(PROBLEM TO WORK ON): The entries below contain a line with "This screenshot has width=607, height=478." and a line with "Task: Click the calendar". Quote exactly those two lines and all lines between them.

[Entries taken from a collection]
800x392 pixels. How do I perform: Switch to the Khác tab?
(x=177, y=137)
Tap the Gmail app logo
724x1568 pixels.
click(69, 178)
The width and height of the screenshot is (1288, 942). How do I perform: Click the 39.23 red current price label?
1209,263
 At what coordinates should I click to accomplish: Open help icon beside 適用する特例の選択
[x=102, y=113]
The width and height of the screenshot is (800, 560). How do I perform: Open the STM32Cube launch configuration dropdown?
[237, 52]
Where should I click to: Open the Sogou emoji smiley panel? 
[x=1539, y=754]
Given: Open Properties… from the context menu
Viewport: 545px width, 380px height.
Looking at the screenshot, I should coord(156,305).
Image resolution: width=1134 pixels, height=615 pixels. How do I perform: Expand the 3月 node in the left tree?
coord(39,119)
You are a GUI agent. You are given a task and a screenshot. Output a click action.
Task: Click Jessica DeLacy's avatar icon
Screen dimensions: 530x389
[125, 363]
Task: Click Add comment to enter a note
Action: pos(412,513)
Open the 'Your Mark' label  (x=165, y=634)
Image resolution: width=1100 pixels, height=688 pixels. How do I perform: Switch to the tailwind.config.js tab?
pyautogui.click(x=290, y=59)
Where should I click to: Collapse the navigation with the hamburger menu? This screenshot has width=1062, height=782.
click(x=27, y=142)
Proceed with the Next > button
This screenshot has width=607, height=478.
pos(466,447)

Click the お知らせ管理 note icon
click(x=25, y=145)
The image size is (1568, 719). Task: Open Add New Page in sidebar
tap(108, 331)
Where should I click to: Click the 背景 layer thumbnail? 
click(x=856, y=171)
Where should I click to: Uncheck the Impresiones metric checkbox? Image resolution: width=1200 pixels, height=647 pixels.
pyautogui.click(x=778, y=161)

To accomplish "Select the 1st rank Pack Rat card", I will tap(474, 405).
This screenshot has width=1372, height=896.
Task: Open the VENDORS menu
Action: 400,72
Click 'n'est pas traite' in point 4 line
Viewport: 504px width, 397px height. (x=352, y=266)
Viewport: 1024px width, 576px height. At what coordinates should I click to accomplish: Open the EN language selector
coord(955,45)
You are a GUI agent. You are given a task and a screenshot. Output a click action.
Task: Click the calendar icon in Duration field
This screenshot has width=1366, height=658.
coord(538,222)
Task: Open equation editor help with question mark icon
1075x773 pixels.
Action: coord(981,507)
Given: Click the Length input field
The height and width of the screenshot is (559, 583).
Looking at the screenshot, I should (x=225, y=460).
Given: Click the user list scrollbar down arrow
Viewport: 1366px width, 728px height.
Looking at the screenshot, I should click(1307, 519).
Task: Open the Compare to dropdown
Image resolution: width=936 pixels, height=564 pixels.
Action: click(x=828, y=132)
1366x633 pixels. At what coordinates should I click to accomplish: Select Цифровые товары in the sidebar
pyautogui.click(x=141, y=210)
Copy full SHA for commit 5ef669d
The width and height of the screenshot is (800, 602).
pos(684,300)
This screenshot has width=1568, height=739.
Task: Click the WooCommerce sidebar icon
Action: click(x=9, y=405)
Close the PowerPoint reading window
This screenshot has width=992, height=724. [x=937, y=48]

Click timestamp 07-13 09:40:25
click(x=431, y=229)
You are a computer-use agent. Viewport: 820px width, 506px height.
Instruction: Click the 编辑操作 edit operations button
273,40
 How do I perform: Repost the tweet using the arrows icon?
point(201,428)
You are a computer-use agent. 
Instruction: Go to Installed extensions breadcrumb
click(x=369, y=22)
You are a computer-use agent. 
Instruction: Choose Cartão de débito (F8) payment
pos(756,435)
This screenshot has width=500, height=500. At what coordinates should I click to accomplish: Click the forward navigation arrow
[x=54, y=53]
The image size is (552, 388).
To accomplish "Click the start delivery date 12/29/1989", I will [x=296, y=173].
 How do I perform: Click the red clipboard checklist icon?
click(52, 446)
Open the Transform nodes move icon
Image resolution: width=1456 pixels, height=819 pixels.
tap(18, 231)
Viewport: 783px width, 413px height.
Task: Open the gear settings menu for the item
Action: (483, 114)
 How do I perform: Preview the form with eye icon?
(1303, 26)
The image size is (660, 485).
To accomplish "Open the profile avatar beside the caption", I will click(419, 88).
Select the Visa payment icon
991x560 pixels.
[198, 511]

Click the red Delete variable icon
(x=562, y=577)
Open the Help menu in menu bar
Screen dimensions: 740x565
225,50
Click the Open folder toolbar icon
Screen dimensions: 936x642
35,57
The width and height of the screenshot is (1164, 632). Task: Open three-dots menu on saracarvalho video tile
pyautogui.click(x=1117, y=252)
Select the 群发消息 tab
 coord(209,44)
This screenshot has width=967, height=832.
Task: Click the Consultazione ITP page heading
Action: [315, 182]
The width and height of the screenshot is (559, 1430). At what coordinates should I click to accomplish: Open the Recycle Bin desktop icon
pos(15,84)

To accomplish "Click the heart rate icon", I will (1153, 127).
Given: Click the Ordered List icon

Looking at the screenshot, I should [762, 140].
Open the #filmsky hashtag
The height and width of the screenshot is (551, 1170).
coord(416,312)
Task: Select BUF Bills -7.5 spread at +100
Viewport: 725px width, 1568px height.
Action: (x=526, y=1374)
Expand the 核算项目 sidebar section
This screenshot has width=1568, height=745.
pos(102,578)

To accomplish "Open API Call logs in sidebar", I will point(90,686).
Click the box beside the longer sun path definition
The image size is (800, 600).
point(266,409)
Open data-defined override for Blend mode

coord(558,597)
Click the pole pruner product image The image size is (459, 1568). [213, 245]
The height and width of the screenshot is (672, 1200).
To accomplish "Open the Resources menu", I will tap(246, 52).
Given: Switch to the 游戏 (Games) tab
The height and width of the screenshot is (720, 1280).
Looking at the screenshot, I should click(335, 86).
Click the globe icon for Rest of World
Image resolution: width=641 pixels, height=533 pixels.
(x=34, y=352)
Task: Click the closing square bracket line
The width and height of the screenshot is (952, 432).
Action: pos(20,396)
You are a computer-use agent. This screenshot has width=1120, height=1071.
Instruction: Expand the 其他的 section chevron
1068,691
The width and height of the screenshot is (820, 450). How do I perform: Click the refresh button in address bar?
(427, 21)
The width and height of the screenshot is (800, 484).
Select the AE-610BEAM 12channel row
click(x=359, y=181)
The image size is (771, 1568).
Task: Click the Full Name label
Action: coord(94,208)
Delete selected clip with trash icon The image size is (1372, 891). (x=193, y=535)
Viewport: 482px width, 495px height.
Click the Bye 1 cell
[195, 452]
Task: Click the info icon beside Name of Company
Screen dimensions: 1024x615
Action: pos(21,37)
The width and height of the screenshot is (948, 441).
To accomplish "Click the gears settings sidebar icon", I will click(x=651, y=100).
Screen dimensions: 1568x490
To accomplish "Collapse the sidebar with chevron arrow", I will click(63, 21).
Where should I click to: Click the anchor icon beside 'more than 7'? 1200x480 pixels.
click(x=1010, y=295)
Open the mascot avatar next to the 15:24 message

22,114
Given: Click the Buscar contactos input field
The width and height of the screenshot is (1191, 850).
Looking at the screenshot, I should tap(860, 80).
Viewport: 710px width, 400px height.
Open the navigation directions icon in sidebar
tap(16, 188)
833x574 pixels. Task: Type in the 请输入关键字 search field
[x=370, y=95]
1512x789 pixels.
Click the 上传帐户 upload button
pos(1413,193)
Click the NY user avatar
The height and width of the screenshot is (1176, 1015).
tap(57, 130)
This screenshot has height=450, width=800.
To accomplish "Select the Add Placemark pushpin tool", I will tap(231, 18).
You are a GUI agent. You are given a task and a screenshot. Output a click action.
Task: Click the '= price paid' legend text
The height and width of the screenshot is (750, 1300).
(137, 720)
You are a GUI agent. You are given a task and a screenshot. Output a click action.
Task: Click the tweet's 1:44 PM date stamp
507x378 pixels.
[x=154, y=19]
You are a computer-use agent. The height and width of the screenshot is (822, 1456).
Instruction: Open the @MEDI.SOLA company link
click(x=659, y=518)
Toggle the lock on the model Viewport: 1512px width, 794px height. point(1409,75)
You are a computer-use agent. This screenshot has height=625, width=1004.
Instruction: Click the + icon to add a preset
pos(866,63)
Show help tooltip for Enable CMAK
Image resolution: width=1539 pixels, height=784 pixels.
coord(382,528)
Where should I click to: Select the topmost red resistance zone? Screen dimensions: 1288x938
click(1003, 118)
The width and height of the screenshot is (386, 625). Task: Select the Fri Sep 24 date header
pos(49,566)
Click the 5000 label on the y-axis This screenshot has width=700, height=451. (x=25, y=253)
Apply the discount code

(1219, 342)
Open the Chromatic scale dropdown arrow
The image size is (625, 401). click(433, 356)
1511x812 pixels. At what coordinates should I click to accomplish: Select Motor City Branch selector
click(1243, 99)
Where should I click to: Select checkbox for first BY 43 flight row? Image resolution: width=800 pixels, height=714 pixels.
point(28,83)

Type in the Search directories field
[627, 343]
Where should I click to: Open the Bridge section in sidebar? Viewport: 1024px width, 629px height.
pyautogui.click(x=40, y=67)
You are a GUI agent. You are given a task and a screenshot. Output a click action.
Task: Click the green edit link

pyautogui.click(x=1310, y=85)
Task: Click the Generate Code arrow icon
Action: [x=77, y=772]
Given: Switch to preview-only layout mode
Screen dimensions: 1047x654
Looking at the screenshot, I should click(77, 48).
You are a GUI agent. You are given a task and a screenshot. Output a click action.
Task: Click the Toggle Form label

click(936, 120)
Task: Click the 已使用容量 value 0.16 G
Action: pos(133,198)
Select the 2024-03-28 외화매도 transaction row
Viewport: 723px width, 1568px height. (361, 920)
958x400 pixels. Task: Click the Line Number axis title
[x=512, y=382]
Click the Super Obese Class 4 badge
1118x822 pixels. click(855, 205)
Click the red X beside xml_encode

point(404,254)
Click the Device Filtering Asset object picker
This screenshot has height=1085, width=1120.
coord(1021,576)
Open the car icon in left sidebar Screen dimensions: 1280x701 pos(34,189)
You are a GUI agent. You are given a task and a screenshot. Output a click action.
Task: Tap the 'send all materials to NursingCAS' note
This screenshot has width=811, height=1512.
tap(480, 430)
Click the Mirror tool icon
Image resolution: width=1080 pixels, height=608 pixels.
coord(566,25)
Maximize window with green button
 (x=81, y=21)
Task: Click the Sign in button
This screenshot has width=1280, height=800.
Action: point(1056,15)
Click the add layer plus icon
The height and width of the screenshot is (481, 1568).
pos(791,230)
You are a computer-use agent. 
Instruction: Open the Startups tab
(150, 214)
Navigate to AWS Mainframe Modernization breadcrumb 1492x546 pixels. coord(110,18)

(SOLVED PROBLEM):
This screenshot has width=607, height=478.
pos(466,447)

Click the お知らせ管理 note icon
click(x=25, y=145)
The image size is (1568, 719). Task: Open Add New Page in sidebar
tap(108, 331)
Where should I click to: Click the 背景 layer thumbnail? 
click(x=856, y=171)
Where should I click to: Uncheck the Impresiones metric checkbox? Image resolution: width=1200 pixels, height=647 pixels.
pyautogui.click(x=778, y=161)

To accomplish "Select the 1st rank Pack Rat card", I will tap(474, 405).
This screenshot has width=1372, height=896.
Task: Open the VENDORS menu
Action: 400,72
Click 'n'est pas traite' in point 4 line
Viewport: 504px width, 397px height. (x=352, y=266)
Viewport: 1024px width, 576px height. At what coordinates should I click to accomplish: Open the EN language selector
coord(955,45)
You are a GUI agent. You are given a task and a screenshot. Output a click action.
Task: Click the calendar icon in Duration field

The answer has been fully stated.